Radiotracers for in situ infection imaging: Experimental considerations for in vitro microbial uptake of gallium-68-labeled siderophores

Abstract

In vitro screening of gallium-68(⁶⁸Ga)-siderophores in pathogens relevant to infections is valuable for determining species specificity, their effect on cell viability, and potential clinical applications. As the recognition and internalization of siderophores relies on the presence of receptor- and/or siderophore-binding proteins, the level of uptake can vary between species. Here, we report in vitro uptake validation in Escherichia coli with its native siderophore, enterobactin (ENT) ([⁶⁸Ga]Ga-ENT), considering different experimental factors. Compared with other reporting methods of uptake, '% Added dose/10⁹ CFU/mL (% AD/10⁹ CFU/mL),' considering the total viable count, showed a better comparison among microbial species. Later, in vitro screening with [⁶⁸Ga]Ga-desferrioxamine B (DFO-B) showed high uptake by Staphylococcus aureus and S. epidermidis; moderate uptake by Pseudomonas aeruginosa; poor uptake by E. coli, Candida albicans, and Aspergillus fumigatus; and no uptake by Enterococcus faecalis and C. glabrata. Except for S. epidermidis, [⁶⁸Ga]Ga-DFO-B did not reduce the cell viability.

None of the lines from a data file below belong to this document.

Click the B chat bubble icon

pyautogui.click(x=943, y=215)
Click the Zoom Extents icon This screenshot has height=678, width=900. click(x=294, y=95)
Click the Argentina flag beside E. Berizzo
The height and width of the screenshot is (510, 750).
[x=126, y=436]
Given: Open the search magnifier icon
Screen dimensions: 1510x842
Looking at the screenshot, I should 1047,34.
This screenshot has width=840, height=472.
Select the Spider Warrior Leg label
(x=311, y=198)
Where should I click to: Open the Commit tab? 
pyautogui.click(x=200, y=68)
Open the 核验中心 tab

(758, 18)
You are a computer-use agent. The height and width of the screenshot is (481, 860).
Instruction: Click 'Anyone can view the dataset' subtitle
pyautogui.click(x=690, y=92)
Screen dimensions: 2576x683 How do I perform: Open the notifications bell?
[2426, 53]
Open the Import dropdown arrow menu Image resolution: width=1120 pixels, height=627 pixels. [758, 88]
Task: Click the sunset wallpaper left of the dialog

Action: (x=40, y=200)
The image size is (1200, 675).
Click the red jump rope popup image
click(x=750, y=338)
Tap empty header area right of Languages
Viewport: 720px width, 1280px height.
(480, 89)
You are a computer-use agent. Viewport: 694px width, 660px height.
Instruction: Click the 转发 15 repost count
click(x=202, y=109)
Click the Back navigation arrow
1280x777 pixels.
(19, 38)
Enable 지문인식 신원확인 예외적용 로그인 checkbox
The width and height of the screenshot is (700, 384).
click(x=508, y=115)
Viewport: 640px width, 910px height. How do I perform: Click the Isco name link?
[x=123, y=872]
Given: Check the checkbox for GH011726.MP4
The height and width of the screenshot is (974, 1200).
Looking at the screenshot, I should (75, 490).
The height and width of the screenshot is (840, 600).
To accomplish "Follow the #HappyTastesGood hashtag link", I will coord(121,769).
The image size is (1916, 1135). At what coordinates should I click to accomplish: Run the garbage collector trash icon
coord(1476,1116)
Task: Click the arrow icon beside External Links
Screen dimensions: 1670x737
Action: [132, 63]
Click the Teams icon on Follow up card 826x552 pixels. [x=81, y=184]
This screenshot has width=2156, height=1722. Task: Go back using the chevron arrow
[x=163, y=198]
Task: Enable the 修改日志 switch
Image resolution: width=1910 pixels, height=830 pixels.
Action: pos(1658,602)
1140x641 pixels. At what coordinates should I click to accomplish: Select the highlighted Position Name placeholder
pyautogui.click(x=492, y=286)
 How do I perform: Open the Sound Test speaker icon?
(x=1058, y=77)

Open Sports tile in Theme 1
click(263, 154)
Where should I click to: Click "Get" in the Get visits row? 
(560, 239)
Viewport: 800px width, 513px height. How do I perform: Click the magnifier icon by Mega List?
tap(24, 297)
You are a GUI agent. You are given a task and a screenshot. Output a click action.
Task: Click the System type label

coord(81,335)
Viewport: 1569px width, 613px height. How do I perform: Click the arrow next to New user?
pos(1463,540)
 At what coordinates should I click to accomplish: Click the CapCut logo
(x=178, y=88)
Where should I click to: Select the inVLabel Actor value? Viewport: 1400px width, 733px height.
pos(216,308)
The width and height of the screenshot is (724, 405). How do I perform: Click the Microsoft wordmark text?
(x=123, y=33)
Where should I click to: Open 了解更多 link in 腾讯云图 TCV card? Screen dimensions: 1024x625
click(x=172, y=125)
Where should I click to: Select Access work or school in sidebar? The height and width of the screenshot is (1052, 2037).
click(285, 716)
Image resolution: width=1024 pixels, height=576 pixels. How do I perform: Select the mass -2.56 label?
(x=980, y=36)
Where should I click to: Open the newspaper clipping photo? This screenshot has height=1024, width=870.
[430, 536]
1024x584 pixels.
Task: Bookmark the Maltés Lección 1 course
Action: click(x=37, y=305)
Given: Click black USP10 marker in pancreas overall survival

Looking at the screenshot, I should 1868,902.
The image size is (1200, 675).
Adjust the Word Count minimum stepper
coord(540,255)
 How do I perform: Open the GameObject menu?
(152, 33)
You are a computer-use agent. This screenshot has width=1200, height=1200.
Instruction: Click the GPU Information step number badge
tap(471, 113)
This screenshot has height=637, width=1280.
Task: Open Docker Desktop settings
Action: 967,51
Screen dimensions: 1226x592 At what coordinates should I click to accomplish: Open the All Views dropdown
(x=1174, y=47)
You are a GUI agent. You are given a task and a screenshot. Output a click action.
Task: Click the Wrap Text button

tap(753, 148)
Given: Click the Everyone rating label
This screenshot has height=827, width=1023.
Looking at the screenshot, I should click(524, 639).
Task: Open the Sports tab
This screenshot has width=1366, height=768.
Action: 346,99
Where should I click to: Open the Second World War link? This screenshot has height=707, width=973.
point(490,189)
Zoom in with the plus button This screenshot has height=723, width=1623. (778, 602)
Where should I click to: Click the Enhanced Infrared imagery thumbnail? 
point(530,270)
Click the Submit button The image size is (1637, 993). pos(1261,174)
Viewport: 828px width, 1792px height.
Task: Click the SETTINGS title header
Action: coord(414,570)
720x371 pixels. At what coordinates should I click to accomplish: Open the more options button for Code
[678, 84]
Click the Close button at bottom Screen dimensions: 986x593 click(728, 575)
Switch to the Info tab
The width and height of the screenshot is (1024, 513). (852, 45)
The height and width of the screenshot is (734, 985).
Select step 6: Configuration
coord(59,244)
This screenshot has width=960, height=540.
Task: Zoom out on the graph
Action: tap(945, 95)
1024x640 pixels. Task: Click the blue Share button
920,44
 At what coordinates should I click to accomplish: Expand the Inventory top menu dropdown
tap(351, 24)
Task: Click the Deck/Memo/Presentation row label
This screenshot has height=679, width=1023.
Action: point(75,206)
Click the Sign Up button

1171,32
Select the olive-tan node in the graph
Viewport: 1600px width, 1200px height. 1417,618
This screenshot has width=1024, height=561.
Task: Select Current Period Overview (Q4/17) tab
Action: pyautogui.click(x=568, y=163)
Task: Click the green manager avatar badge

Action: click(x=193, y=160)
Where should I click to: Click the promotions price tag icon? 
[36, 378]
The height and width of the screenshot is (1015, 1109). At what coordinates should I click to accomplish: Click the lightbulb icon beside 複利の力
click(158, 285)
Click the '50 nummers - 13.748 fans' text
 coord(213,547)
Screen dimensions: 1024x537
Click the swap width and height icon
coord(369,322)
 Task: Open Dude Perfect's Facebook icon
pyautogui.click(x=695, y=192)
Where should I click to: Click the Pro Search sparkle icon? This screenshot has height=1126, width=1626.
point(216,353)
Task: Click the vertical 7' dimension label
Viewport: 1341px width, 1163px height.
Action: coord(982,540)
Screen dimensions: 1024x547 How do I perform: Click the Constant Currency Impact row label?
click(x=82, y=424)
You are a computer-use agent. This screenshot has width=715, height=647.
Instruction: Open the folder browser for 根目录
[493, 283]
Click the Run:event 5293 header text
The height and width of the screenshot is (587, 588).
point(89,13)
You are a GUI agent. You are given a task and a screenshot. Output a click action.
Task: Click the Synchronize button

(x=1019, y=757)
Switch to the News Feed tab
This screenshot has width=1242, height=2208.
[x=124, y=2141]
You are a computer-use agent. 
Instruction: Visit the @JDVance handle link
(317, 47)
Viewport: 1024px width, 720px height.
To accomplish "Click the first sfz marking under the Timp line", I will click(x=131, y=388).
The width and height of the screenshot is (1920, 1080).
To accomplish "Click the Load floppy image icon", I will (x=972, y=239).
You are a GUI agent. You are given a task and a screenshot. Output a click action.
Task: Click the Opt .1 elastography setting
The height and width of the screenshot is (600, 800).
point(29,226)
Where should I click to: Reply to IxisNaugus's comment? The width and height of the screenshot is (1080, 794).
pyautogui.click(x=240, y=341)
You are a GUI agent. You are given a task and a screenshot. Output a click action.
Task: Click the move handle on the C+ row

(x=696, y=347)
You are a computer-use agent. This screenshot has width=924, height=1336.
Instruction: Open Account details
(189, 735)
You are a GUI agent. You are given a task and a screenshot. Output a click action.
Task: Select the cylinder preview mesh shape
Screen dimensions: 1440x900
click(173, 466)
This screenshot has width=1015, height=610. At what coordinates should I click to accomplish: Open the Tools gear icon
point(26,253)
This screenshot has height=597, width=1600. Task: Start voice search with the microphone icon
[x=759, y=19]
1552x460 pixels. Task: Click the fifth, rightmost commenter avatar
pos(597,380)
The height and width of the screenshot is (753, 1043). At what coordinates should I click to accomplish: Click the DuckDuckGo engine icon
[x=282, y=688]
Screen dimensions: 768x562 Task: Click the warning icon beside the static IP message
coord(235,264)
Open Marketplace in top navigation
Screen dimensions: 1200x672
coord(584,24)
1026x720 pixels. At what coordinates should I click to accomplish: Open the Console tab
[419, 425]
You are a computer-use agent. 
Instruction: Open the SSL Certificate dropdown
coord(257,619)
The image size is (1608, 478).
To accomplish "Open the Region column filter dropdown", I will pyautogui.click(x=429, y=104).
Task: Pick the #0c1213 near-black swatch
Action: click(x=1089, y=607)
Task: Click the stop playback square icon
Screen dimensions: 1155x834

Keywords: (68)Ga-siderophores; DFO-B; Diagnostics; Infection imaging; PET tracers; Uptake method.

Fig. 1

Validation of in vitro uptake of ⁶⁸Ga-siderophores in microbial cells. (A) Uptake of [⁶⁸Ga]Ga-ENT by E. coli expressed using different metrics. Uptake performed in early stationary phase E. coli cells after incubation with [⁶⁸Ga]Ga-ENT for 45 min at 37°C with shaking under iron-depleted and iron-replete (adding 10 µM FeCl₃) conditions. ‘% AD/10⁹ CFU/mL’ showed higher significance when compared between iron-depleted and iron-replete conditions considering the total viable counts. (B) Uptake of [⁶⁸Ga]Ga-TAFC by A. fumigatus in a 96-well filter plate. Uptake was performed by incubating 180 µL of mycelial cells with [⁶⁸Ga]Ga-TAFC for 45 min at 37°C with shaking under iron-depleted and iron-replete (30 µM FeCl₃) conditions. Error bars indicate standard deviations from three individual samples. The unpaired t-test for comparison among test groups showed significant differences (a P value of <0.05 expressed as ‘*’). [% AD: ‘% Added Dose’, considers activity in the cell pellets; ‘% AD/g of pellet’ considers the total weight of the pellets; ‘% AD/10⁹ CFU/mL’ expresses activity in the cell pellets in 10⁹ cells; % TA: ‘% Total Activity’, expresses activity there is in the cell pellets compared to the supernatant; DF: ‘Distribution ratio’, expresses the ratio of intracellular to the extracellular activity considering total volume of viable cells; CFU = colony forming units.].

Fig. 2

[⁶⁸Ga]Ga-DFO-B uptake in bacterial and fungal cells. (A) Bacterial and yeast cells were incubated with [⁶⁸Ga]Ga-DFO-B and [⁶⁸Ga]Ga-FCH for 45 min at 37°C with shaking under iron-depleted conditions. Uptake was expressed as ‘% AD/10⁹ CFU/mL’ and showed higher uptake of [⁶⁸Ga]Ga-DFO-B by S. aureus compared to other bacteria and yeast. (B) Uptake of [⁶⁸Ga]Ga-DFO-B by A. fumigatus in a 96-well filter plate comparing with other ⁶⁸Ga-siderophores. Uptake was performed by incubating 180 µL of mycelial cells with [⁶⁸Ga]Ga-DFO-B for 45 min at 37°C with shaking under iron-depleted conditions and expressed as ‘% AD/180 µL mycelial cells. Results showed poor uptake of [⁶⁸Ga]Ga-DFO-B by A. fumigatus. Error bars indicate standard deviations from three individual samples. [% AD: ‘% Added Dose’].